Retype, word for word, every line starting at the line with "Task: Expand the left side panel arrow" and ending with the final line of the entries; skip the pictures.

──────── EXCERPTED RECORDS

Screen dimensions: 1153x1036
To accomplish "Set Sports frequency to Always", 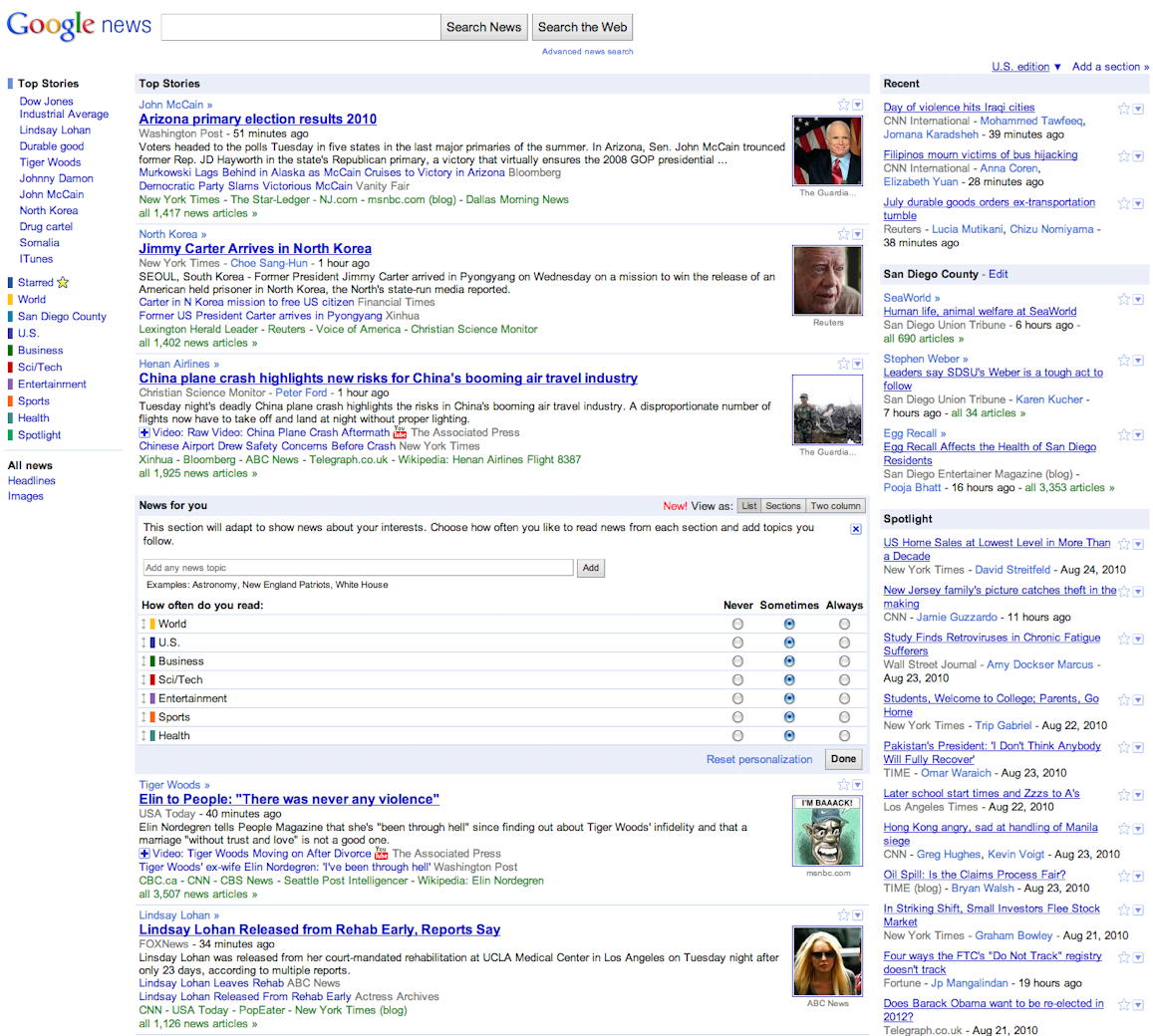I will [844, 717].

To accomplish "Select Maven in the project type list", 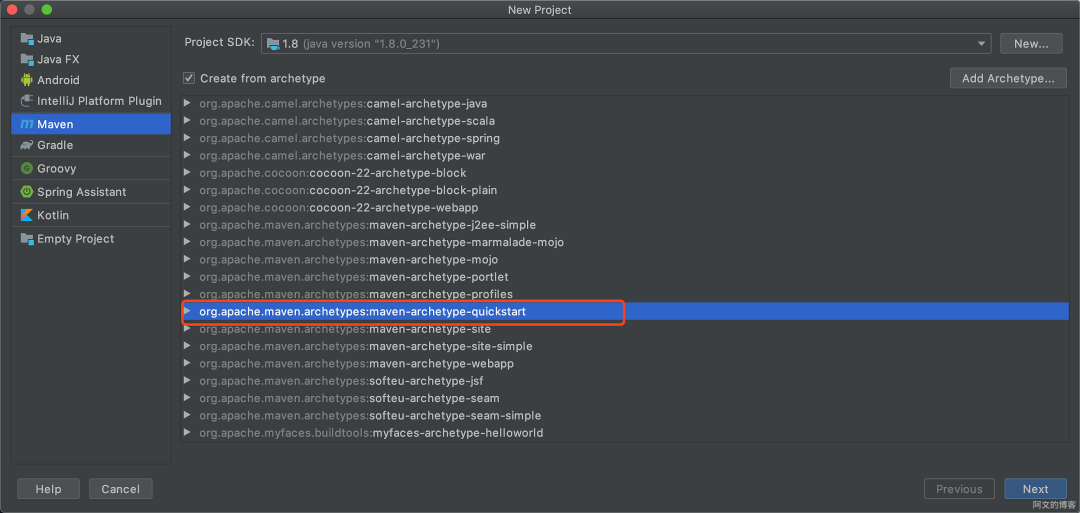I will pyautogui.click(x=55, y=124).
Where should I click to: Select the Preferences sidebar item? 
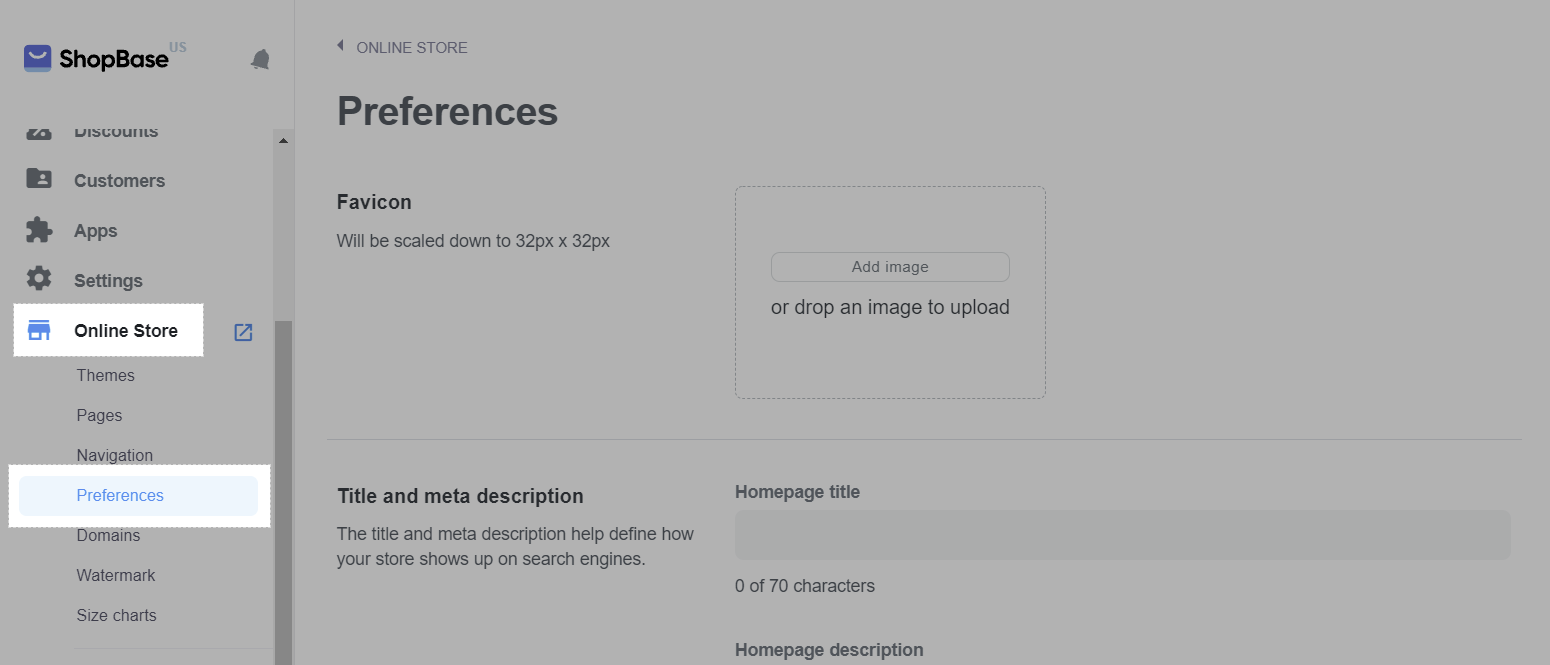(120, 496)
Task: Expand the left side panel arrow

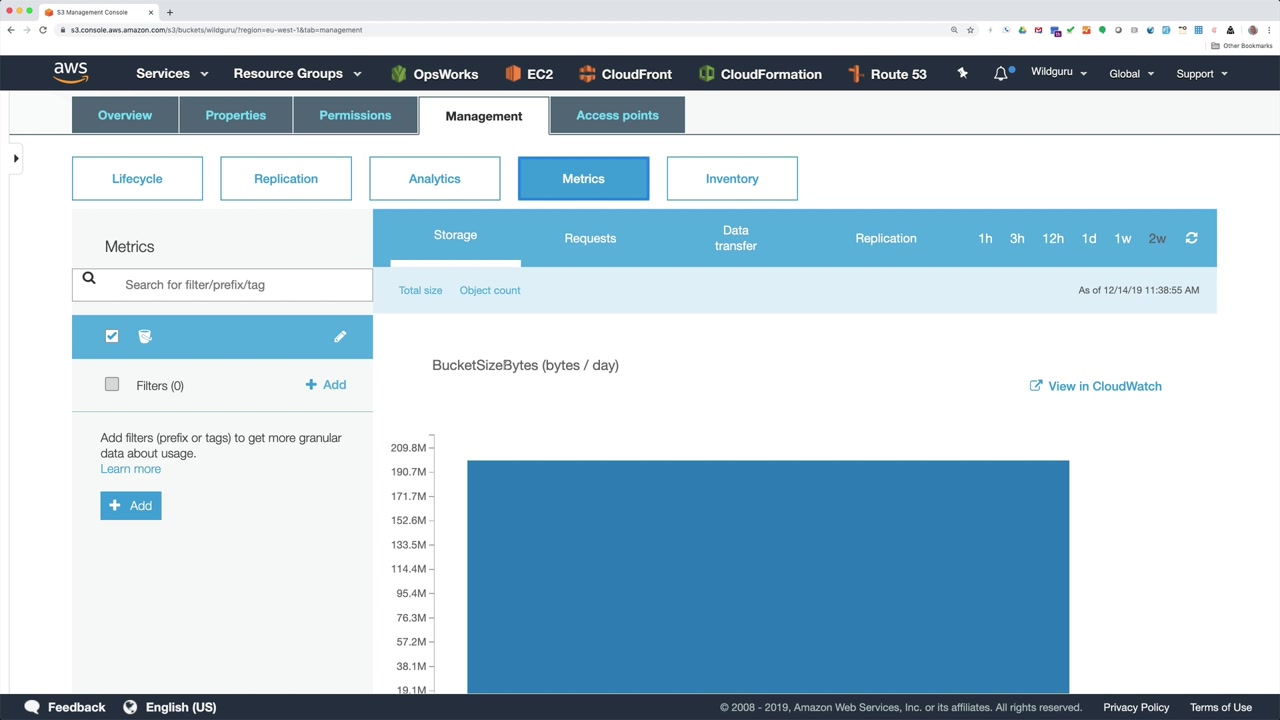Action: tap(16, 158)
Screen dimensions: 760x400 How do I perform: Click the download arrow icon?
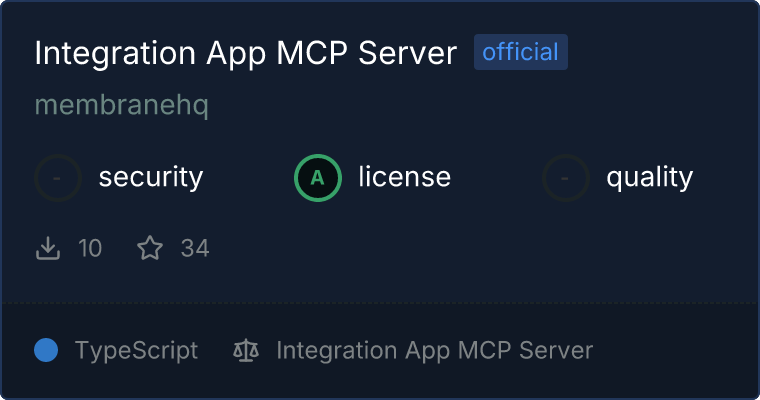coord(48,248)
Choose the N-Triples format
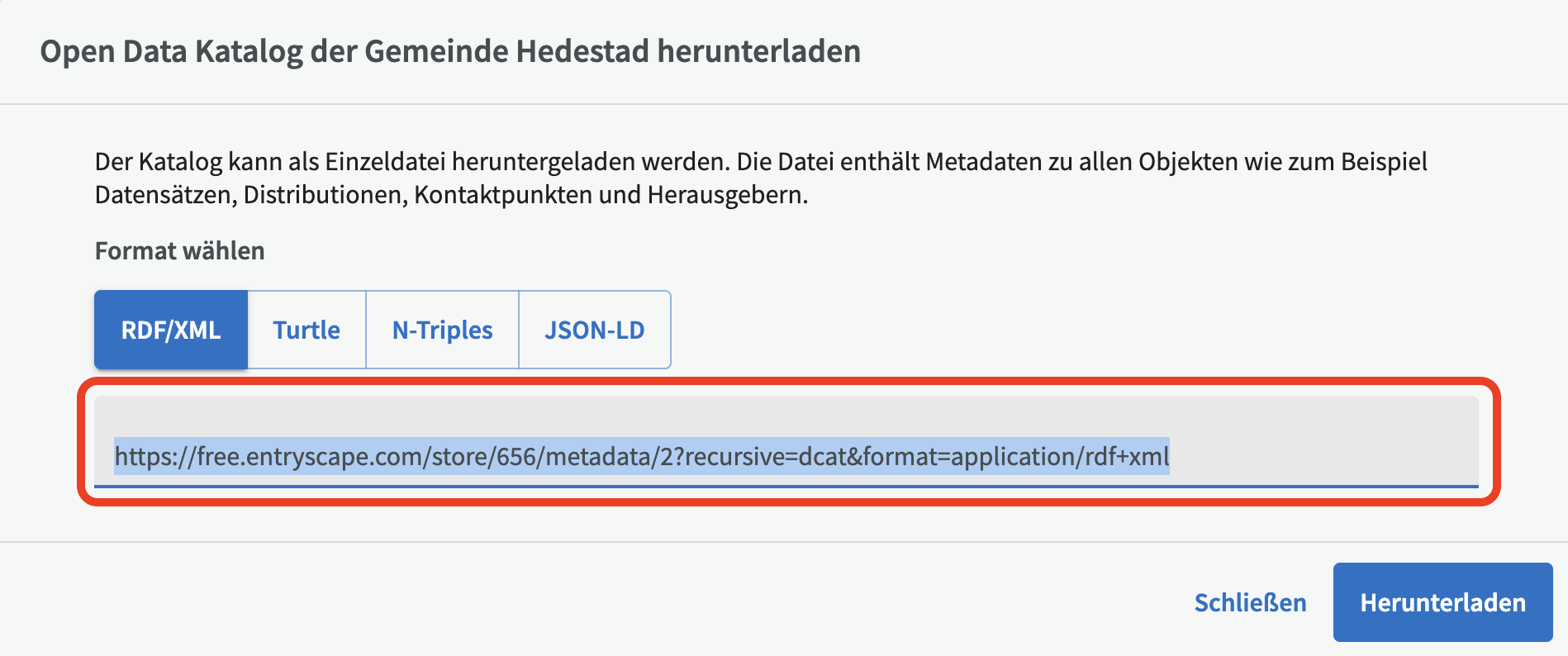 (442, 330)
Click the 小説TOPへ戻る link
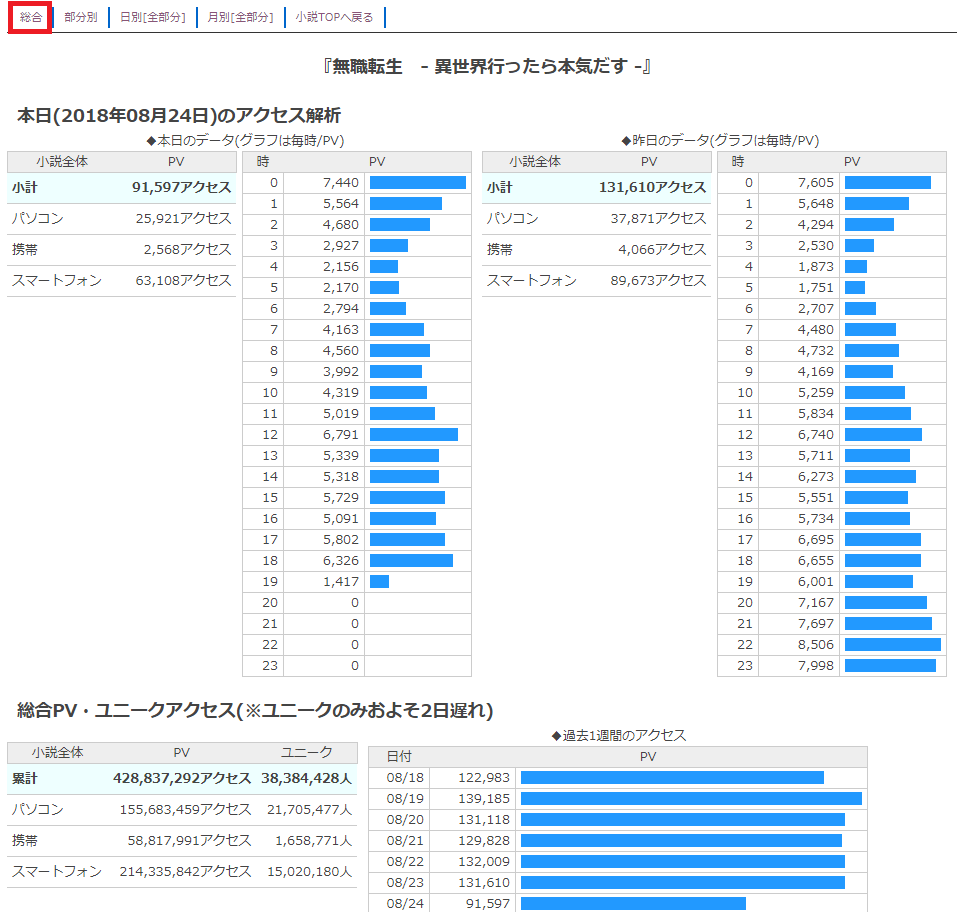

────────────────

# TASK ANSWER:
Task: Expand the left side panel arrow

Action: tap(16, 158)
Screen dimensions: 760x400 How do I perform: Click the download arrow icon?
coord(48,248)
Choose the N-Triples format
 (442, 330)
Click the 小説TOPへ戻る link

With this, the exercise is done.